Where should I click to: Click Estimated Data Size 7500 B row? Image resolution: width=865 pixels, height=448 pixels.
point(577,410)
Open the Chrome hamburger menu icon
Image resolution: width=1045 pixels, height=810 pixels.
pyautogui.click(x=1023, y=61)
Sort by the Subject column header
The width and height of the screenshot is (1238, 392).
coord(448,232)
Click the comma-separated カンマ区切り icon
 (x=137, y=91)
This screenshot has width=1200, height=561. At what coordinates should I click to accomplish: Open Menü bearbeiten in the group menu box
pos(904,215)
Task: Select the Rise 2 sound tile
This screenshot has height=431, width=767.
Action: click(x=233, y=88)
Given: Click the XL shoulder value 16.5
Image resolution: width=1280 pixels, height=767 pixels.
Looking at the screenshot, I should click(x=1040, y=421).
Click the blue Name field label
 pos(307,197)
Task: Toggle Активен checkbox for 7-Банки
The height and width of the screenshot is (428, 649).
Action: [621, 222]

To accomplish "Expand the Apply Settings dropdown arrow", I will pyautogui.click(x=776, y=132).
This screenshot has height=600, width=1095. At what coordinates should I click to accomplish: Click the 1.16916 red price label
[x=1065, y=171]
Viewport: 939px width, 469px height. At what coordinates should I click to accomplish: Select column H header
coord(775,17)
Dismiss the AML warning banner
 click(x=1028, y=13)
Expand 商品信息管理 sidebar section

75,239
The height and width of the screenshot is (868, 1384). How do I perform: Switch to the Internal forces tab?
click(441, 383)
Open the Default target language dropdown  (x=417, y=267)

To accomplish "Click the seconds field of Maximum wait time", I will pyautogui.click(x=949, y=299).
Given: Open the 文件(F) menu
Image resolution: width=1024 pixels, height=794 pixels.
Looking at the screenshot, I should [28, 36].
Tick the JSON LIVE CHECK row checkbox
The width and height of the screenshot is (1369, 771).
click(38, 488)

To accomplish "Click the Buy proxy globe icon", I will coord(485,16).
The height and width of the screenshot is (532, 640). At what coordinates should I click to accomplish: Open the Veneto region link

□ □ □ □ □

Only the number should be given: the count of lines above that hold the word "will".

» Task answer
3